Engine size controls the acceleration of a ship, and acceleration times burn time provides maximum velocity.  But engine size requirements do not only come from maximum speed.  It is also necessary to make a successful arrival at the destination planet, and this means going into orbit around it.  First, the engine must be able to put the behemoth ship into orbit around the star of the solar system, and then it can gradually work down to where it can transition to planetary orbit.  Once in planetary orbit, it can gradually lower the orbit to wherever the final parking orbit is chosen to be. 
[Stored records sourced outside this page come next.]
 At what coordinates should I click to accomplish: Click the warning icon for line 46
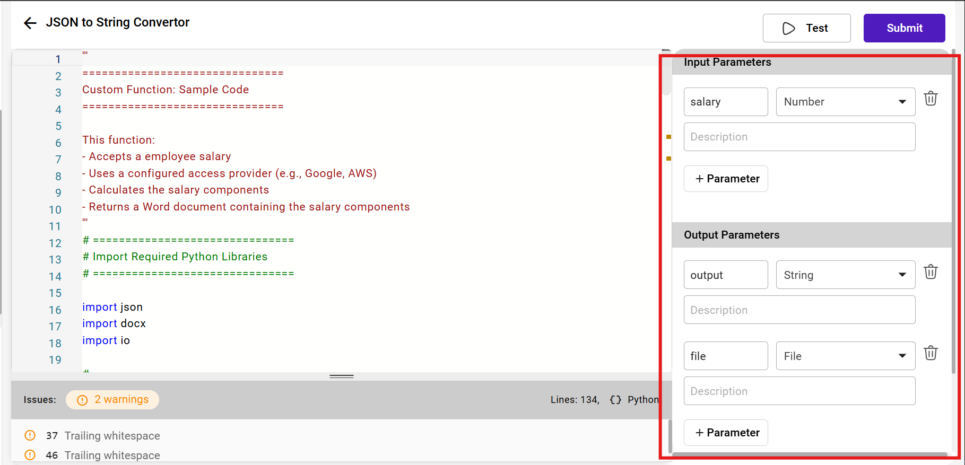coord(30,455)
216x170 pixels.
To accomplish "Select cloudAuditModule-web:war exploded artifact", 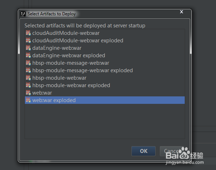I will pos(77,41).
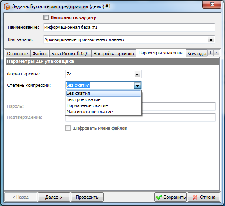Image resolution: width=225 pixels, height=206 pixels.
Task: Open the Вид задачи dropdown
Action: click(x=211, y=40)
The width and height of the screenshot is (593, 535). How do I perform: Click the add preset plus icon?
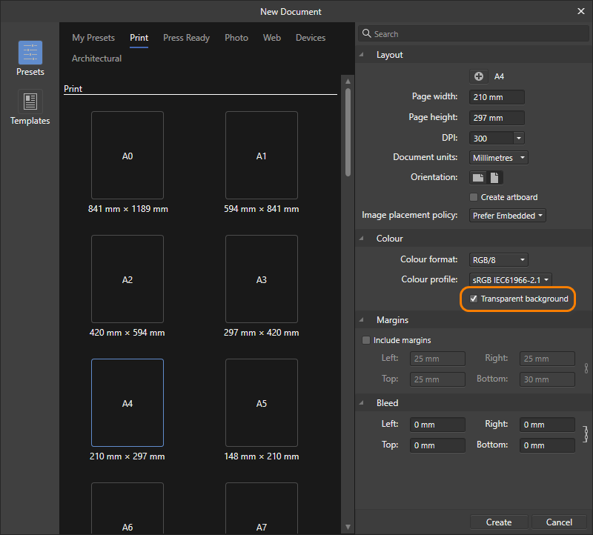point(478,76)
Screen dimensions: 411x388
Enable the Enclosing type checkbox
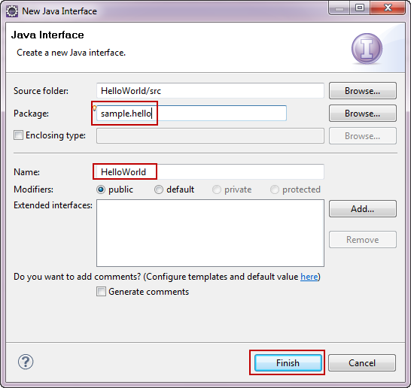(x=18, y=135)
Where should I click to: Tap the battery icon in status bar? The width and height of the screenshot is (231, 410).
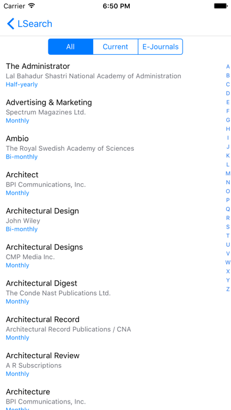pos(220,6)
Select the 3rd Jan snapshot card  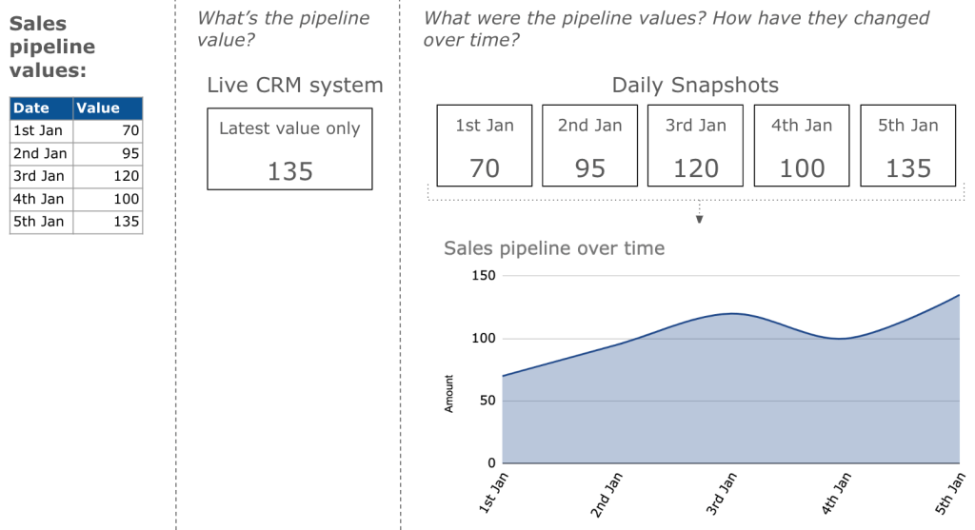696,146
Just to get some numbers, suppose the parking orbit is like the moon’s orbit, and the planet is about the size of Earth.  This provides an orbital velocity of about 1 km/sec, and if the ship has to do the transition in about 10 times the moon’s radius, which is around 300,000 km, to the nearest half an order of magnitude, the ship would have to be able to provide an acceleration of about 1 km/sec in 3,000,000 sec, or essentially 0.3 mm/sec2.  A thousand years is about 30 billion seconds, so this gives a speed of 10,000 km/sec, which is well over 0.1% of light speed.  So having an engine able to maneuver into orbit means that the engine could, if fuel were adequate for 1000 years, get to 0.1% of light speed.  This is another indication that if 0.1% light speed cannot be achieved with asymptotic technology, interstellar diffusion of a civilization is not very likely.

To summarize, there is a very significant tradeoff in cost and time that is controlled by the maximum velocity achievable in an interstellar spaceship, and that if it does not reach 0.1% of light speed, interstellar diffusion is unlikely, and if it does not achieve 1% of light speed, costs go way up to build a slow, multigenerational ship and stock it with enough materials to enable both the transit and the development of sustainable life on the destination planet. 

Under the assumption that the ship is self-propelled, there are three categories.  One is where the ship carries its own propellant and energy source, another where it only carries the energy, and the last where it harvests the energy and propellant as it goes.  A sailing ship is an example of the third and a steamship of the second.  Apollo is an example of the first.  Aircraft are hybrids of the first and second. 

For the first category, if you use your propellant efficiently, you shoot it out in the opposite direction to your destination at light speed, using particles or photons.  To a ballpark estimate, you have to throw out 10% of your total mass to get up to 10% of the speed of light.  The energy you need is proportional to the mass you use for propellant.  Assuming engine mass is proportional to propellant mass flow, the whole ship is roughly proportional in mass and size to the payload mass.  For the second category, collecting propellant has to be done across a larger cross section for a larger ship, but unfortunately, it does not scale up.  Cross-section of a ship goes only as the two-thirds power of the total weight.  This means category two and three ships get harder to design as maximum speed gets lower.  In short, there is no obvious savings of size and cost for slower speeds to compensate for the increase in size and cost caused by making the transition to intergenerational ships, and depending on your choice of propulsion design, it may go the other way.

For autonomous ships, the same arguments may or may not hold.  If there is a transition time when reliability of systems, even using asymptotic technology, degrades, perhaps 1000 years, then instead of multigenerational ships, one would have multiply tandem or self-repairing systems needed.  A multigenerational ship would probably need several times the payload mass of a non-generational one, and a long-term reliable ship might also need several times the payload mass of a short-term reliable one.  Just as the longevity of the individuals of a diffusion alien civilization is not guessable, neither is the period for a transition in reliability requirements.

This means that discussions of interstellar dispersion of an alien species should concentrate on expansion speeds of 0.1% to 10% of the speed of light.  Slower means grave difficulties and faster means some unexpected technology has to be invented.  We all know technology produces surprises all the time, but for the purpose of current-day discussions, this range will serve nicely.